(Collected data)
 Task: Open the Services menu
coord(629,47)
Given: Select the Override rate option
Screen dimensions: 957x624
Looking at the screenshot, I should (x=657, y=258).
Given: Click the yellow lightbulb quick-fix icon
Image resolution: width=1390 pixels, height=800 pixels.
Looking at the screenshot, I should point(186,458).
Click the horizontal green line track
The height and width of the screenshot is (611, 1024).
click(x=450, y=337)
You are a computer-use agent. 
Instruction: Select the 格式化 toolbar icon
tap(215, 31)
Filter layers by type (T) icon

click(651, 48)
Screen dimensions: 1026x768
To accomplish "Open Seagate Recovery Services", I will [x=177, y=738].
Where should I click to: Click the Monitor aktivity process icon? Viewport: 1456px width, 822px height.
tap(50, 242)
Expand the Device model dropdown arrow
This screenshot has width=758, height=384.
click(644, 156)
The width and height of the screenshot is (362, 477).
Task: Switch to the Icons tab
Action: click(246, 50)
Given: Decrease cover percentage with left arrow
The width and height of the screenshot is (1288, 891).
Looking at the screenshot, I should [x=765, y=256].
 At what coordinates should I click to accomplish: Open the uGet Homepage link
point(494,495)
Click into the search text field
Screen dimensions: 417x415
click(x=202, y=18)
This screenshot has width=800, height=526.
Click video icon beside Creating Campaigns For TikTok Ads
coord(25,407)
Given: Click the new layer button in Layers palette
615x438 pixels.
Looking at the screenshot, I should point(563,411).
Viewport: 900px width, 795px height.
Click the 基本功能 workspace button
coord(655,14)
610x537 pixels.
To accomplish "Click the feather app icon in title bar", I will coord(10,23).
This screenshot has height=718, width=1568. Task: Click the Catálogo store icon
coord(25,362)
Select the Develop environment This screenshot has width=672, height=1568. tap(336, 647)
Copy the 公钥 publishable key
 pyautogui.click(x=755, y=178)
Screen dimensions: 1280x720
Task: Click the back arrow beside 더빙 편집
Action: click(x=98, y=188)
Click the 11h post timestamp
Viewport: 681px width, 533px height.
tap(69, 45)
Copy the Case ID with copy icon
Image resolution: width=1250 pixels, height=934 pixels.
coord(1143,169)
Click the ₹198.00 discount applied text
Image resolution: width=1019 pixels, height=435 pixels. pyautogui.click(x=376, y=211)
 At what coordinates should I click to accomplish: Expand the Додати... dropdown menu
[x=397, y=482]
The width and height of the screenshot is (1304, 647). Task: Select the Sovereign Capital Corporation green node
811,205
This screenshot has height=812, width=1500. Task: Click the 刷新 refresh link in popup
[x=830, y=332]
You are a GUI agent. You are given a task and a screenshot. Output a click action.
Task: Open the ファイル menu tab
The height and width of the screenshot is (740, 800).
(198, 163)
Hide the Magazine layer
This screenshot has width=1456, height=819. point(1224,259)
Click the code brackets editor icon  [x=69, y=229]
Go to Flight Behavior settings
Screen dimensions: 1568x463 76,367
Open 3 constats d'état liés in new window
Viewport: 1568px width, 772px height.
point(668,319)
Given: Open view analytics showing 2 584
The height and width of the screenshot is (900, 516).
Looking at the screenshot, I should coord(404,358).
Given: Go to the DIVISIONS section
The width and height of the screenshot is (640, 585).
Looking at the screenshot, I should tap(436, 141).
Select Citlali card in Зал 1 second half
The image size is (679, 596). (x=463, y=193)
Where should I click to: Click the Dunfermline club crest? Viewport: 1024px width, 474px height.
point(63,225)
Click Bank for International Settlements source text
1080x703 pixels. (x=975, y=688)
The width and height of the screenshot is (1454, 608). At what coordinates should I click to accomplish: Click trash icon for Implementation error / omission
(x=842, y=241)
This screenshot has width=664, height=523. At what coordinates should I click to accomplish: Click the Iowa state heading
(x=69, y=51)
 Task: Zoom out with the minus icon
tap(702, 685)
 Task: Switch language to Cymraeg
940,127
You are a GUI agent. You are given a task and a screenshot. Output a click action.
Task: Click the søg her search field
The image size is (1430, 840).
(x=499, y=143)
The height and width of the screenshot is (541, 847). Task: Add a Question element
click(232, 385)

-- TASK STATEMENT --
Reproduce exactly the lines from the one containing "Viewport: 1568px width, 772px height." through the last line of the records above, including both, and nothing else.

-- TASK RESPONSE --
Viewport: 1568px width, 772px height.
point(668,319)
Given: Open view analytics showing 2 584
The height and width of the screenshot is (900, 516).
Looking at the screenshot, I should coord(404,358).
Given: Go to the DIVISIONS section
The width and height of the screenshot is (640, 585).
Looking at the screenshot, I should tap(436, 141).
Select Citlali card in Зал 1 second half
The image size is (679, 596). (x=463, y=193)
Where should I click to: Click the Dunfermline club crest? Viewport: 1024px width, 474px height.
point(63,225)
Click Bank for International Settlements source text
1080x703 pixels. (x=975, y=688)
The width and height of the screenshot is (1454, 608). At what coordinates should I click to accomplish: Click trash icon for Implementation error / omission
(x=842, y=241)
This screenshot has width=664, height=523. At what coordinates should I click to accomplish: Click the Iowa state heading
(x=69, y=51)
 Task: Zoom out with the minus icon
tap(702, 685)
 Task: Switch language to Cymraeg
940,127
You are a GUI agent. You are given a task and a screenshot. Output a click action.
Task: Click the søg her search field
The image size is (1430, 840).
(x=499, y=143)
The height and width of the screenshot is (541, 847). Task: Add a Question element
click(232, 385)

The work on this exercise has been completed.